Published:September 07, 2011DOI:https://doi.org/10.1016/j.fsigen.2011.08.002

      Abstract

      In this study, we tested the first commercial kit with insertion/deletion (indel) polymorphisms, the Mentype® DIPplex PCR Amplification Kit (DIPplex kit). A total of 30 biallelic autosomal indels and Amelogenin were amplified with the DIPplex kit. All loci were amplified in one PCR multiplex and all amplicon lengths were shorter than 160 bp. Full indel profiles were generated from as little as 100 pg of DNA. A total of 117 individuals from Danish paternity cases were successfully typed. No deviation from Hardy–Weinberg equilibrium was observed for any of the indels. The combined mean match probability was 3.3 × 10−13, the mean paternity exclusion probability was 99.7% and the typical paternity indices for trios and duos were 2350 and 165, respectively. Furthermore, we typed five highly degraded DNA samples with the DIPplex kit, the AmpFlSTR® SGM Plus kit and the AmpFlSTR® SEfiler Plus kit. Full indel profiles were obtained with the DIPplex kit, whereas only partial profiles were obtained with the STR kits.
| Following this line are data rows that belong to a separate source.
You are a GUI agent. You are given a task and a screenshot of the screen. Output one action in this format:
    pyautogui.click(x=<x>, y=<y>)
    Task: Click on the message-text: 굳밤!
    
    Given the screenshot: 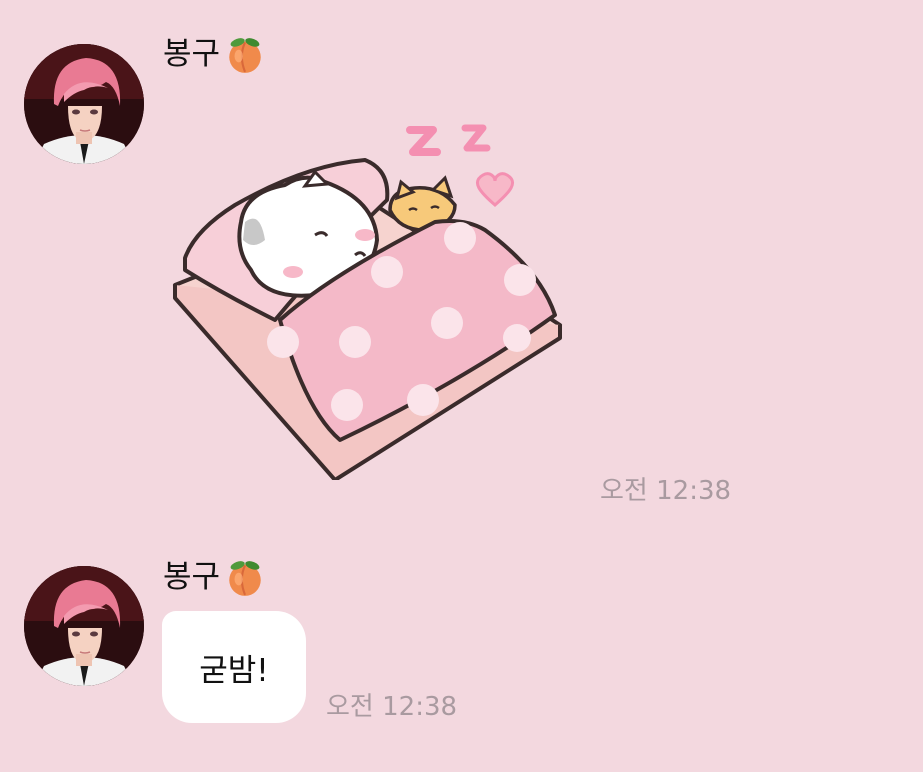 What is the action you would take?
    pyautogui.click(x=234, y=670)
    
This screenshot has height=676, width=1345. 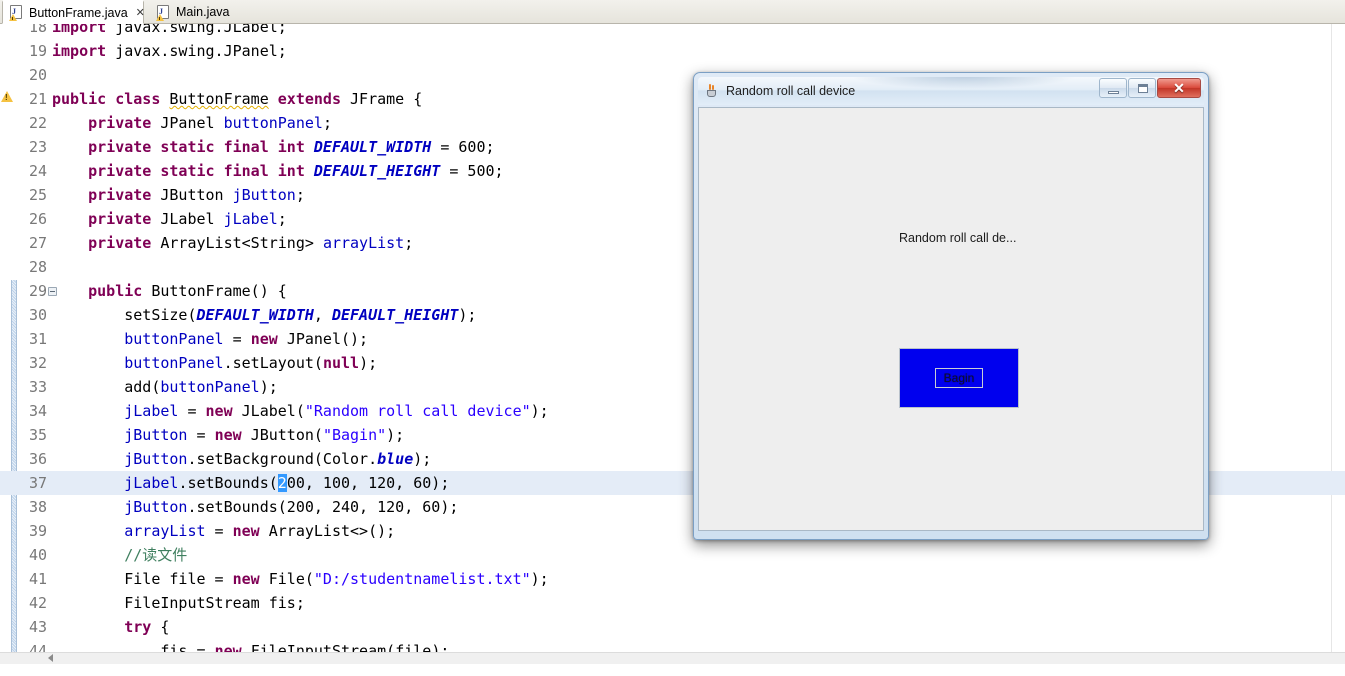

In general, the DIPplex kit performed well and it would be a valuable assay for forensic genetic testing, especially in crime cases with partially degraded DNA or low amounts of template DNA. However, some difficulties with pull-ups were observed at DNA concentrations of 1000 pg. Rearrangement of the allele windows by changing the lengths of some of the PCR primers would greatly improve the assay, and more robustness towards higher amounts of DNA would allow the use of the DIPplex kit without prior quantification of the samples.